Andrea Orlando, parlamentare del Partito Democratico e più volte ministro (Dell’Ambiente 2013-2014; della Giustizia 2014-2018; Del lavoro e delle politiche sociali 2021-2022).Parto dalla sua Liguria e dall’inchiesta che sta di fatto paralizzando la Regione. Ritiene che, come accaduto per la Sardegna, possa vedere ricostituirsi il cosiddetto “campo largo”?
“Sarebbe inconcepibile che questo non avvenisse di fronte a quello che sta avvenendo. Già nel 2020 in Liguria si costruì un’alleanza tra Pd e Movimento 5 stelle. Adesso dobbiamo fare un ulteriore passo avanti coinvolgendo tutte le forze politiche e sociali che intendono rompere con il malaffare generato dal sistema di potere della destra nella nostra regione”.
Grande attenzione da parte del suo partito alla Sanità e al salario minimo. Sul Patto di Stabilità europeo (e le sue condizioni capestro): c’è stata una frattura tra Gentiloni, esponente di punta del Pd, e la vostra delegazione che si è astenuta?
“La proposta arrivata al Parlamento europeo non è quella che era uscita dalla commissione grazie al lavoro di Gentiloni ed è molto lontana dallo spirito del Next generation Eu. Dopo il passaggio in Consiglio e la trattativa tra gli Stati, le nuove regole tornano alla logica dell’ austerità, penalizzano l’Italia e non sono all’altezza delle sfide che l’Europa ha di fronte.Va detto che in questa trattativa il Governo italiano, quello “dei pugni sul tavolo”, non ha minimamente inciso e ha subito le decisioni di Francia, Germania e Paesi frugali”.
Sempre sulla sanità, come giudica il provvedimento governativo sulle liste d’attesa?
“Una presa in giro per chi soffre, a favore di telecamere. Senza risorse e senza affrontare i problemi organizzativi e ordinamentali del personale medico le liste d’attesa resteranno quello che sono e chi potrà si andrà a curare dai privati, chi non potrà smetterà di curarsi come purtroppo avviene già oggi in molte regioni”.
Veniamo al lavoro che – quando c’è – non sempre permette di uscire dall’indigenza e dalla precarietà. Lei ha firmato i referendum della Cgil?
“No, non lo ho ancora fatto. Non escludo di farlo. Ho una storica diffidenza per l’utilizzo dei referendum in questa materia. Tuttavia una volta intrapresa questa via è necessario che riesca nell’interesse dei lavoratori”.
Ritiene il Jobs Act superato?
“Dal 2017, quando cessando gli incentivi rallentarono le assunzioni. Lo dissi candidandomi alla segreteria nazionale del Pd. E per questo ho depositato ad inizio legislatura un disegno di legge per modificarlo”.
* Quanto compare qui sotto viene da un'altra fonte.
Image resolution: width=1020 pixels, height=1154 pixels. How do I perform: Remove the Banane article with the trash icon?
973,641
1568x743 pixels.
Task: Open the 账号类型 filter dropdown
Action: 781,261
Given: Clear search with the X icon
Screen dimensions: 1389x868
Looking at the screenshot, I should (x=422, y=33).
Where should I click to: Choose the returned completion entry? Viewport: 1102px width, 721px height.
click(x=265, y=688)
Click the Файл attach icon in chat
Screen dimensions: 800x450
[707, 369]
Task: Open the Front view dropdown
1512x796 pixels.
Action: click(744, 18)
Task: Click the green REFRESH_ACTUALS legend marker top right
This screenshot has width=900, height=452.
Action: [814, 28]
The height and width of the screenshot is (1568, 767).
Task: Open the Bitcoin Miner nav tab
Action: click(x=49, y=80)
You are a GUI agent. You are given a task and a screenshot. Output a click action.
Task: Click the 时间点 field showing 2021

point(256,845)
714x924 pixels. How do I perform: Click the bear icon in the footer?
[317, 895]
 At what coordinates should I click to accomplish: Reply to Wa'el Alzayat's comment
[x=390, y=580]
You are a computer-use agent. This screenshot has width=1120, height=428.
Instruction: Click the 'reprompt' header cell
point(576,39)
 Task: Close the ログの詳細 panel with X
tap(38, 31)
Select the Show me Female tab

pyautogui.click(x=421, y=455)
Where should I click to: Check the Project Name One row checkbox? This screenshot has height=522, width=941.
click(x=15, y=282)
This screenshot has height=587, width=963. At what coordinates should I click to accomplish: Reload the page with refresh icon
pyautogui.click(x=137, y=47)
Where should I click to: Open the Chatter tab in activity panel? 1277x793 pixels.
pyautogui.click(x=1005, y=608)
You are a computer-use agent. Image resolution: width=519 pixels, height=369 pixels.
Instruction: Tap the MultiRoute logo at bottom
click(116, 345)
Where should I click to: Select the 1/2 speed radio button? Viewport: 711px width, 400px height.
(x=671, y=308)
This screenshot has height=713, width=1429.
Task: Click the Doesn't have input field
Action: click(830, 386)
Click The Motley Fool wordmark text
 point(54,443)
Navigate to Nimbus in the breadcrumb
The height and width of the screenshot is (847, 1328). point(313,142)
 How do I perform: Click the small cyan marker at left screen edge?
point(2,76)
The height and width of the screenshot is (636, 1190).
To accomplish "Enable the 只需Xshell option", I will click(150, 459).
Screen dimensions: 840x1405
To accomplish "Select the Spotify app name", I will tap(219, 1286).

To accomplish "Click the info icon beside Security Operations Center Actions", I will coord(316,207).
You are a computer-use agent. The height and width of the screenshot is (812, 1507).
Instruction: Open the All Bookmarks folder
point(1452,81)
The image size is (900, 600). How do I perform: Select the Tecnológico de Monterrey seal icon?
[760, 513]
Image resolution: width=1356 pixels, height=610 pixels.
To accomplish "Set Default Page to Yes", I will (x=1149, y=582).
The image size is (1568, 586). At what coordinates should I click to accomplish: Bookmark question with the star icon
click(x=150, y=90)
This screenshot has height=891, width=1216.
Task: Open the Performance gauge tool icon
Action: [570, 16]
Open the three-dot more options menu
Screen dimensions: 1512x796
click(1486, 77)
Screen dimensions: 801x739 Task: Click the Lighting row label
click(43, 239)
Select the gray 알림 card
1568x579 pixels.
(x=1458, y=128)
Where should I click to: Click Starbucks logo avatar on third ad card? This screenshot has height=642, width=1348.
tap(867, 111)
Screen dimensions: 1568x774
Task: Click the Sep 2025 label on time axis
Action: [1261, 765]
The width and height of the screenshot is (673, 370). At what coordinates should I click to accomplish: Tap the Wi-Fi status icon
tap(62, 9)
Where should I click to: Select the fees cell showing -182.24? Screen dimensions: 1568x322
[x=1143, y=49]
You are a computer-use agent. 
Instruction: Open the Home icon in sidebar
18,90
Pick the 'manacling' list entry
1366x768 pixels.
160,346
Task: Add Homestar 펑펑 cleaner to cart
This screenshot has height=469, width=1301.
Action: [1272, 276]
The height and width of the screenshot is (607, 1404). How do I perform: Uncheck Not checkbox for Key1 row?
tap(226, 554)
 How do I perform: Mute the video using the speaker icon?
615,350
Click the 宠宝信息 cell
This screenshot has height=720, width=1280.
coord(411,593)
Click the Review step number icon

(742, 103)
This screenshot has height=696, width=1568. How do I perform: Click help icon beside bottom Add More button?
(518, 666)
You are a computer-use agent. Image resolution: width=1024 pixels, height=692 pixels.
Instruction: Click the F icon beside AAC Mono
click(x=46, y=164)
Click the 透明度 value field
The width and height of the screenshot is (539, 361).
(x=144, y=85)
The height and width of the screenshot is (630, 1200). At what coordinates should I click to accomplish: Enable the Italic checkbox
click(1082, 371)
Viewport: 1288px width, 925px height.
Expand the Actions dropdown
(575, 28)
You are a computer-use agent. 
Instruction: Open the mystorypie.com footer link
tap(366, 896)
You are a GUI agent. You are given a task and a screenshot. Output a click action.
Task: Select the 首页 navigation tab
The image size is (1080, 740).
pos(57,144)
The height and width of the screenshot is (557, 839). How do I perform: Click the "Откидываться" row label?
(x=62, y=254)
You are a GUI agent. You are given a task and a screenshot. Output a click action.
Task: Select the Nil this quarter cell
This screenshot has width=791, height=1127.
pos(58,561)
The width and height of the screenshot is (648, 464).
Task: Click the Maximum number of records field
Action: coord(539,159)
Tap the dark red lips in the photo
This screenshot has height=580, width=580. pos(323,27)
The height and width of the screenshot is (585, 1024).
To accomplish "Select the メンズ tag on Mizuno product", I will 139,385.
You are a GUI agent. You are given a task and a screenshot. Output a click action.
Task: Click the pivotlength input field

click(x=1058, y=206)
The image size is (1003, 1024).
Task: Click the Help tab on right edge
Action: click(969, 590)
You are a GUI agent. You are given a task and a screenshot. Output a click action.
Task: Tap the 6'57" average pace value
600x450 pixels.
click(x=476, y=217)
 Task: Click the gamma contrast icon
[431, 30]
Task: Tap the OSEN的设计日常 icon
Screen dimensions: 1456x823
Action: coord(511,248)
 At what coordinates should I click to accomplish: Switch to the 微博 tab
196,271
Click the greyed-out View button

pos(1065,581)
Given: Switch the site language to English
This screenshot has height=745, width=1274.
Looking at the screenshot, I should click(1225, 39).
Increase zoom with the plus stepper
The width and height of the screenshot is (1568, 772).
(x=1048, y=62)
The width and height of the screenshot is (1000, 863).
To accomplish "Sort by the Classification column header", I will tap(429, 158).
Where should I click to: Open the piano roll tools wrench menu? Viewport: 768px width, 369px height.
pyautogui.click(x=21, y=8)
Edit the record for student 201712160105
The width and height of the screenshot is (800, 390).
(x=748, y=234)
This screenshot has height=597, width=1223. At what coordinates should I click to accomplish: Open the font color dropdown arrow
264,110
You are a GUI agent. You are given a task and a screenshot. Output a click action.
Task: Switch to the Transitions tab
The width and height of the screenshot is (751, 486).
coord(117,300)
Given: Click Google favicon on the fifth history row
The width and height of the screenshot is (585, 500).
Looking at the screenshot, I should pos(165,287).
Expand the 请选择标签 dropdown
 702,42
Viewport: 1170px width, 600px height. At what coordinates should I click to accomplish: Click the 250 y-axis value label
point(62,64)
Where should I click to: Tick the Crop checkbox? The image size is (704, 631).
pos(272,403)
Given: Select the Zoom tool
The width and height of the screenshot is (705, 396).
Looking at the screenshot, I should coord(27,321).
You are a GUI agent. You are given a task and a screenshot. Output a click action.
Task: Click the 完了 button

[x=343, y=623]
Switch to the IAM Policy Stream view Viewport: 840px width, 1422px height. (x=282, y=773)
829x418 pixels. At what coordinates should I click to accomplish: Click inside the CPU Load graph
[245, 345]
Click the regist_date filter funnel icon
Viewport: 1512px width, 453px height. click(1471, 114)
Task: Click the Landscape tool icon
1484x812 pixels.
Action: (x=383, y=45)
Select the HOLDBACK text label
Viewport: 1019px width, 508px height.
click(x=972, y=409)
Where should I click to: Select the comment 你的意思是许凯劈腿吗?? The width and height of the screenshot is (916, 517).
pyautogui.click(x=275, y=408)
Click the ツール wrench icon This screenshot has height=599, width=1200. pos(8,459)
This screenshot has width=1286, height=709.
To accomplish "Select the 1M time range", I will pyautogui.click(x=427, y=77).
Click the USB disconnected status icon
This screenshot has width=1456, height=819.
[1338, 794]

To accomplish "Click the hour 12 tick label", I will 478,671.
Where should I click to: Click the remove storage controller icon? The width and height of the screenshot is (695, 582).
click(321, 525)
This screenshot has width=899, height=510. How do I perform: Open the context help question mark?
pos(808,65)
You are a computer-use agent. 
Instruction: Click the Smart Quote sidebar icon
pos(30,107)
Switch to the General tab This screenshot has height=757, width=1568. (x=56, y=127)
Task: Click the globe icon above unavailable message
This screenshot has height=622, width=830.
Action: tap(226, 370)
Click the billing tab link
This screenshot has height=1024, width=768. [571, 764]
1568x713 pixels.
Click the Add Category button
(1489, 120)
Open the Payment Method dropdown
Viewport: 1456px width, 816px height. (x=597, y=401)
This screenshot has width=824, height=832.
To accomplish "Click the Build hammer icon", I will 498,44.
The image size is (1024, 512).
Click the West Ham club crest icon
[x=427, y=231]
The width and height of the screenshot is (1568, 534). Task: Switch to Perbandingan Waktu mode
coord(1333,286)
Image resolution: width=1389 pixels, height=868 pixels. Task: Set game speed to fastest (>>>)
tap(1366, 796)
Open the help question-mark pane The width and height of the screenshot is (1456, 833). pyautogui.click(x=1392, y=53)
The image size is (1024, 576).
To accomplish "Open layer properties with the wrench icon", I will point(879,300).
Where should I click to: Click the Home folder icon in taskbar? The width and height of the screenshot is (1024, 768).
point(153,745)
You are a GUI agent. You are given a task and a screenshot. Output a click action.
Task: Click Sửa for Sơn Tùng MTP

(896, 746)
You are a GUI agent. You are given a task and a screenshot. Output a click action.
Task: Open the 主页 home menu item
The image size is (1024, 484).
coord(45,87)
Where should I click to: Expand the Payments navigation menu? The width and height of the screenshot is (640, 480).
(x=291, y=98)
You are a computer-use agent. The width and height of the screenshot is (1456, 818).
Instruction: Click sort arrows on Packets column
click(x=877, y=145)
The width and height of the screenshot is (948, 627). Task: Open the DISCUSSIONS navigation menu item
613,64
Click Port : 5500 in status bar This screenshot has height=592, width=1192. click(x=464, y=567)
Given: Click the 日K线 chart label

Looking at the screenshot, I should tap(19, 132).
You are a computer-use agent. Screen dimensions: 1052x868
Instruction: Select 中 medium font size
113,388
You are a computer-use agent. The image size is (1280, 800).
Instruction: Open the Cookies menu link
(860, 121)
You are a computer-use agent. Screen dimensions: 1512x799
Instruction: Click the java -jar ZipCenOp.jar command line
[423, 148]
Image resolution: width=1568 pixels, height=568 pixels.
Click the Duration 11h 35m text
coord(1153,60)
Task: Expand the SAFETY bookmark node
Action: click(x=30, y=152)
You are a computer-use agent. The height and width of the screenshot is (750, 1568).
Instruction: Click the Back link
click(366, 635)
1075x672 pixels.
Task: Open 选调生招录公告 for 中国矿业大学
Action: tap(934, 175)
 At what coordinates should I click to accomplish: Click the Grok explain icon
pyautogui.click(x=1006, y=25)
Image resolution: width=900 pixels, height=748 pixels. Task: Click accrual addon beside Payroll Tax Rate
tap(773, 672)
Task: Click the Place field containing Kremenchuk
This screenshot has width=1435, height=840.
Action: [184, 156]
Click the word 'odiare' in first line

In riferimento ad alcune candidature Pd alle prossime elezioni europee, si è dichiarato felice che il partito abbia “tolto l’elmetto”. Si riferiva a Marco Tarquinio e Cecilia Strada? Cosa rappresentano oggi quei due nomi per il partito?
“Esattamente. Un modo per riaprire una discussione sull’esigenza di un nuovo ordine mondiale. Per fare tornare la parola Pace nel nostro dibattito. Per stimolare la ricerca di un’iniziativa politica che vada oltre la logica delle armi”.
In che modo può essere vinta la sfida della transizione ecologica? E, soprattutto, come fare in modo che il suo costo non ricada sulle fasce più deboli?
“Il contrario di ciò che sta facendo il nostro governo: chiedere più risorse e più strumenti per gestire la transizione e le sue conseguenze e non più tempo. Chiedere rinvii finirà per marginalizzare la nostra industria mentre gli altri paesi concorrenti investono sulle trasformazioni. Servirebbero politiche industriali che, attraverso condizionalita’ negli incentivi, garantiscano tutele per i lavoratori e sostegno ai consumatori delle fasce più deboli. Non c’è nulla di tutto questo nella politica del governo Meloni.
Premierato e separazione della carriere sono obiettivo del governo. Che tipo di Paese disegnerebbe la loro eventuale approvazione?
“La Liguria anticipa uno scenario probabile. Nelle regioni c’è già una sorta di premierato. Una maggioranza ostaggio di leader apre la strada ad una deriva oligarchica della democrazia. Il controllo da parte dell’esecutivo dei pubblici ministeri farebbe il resto”.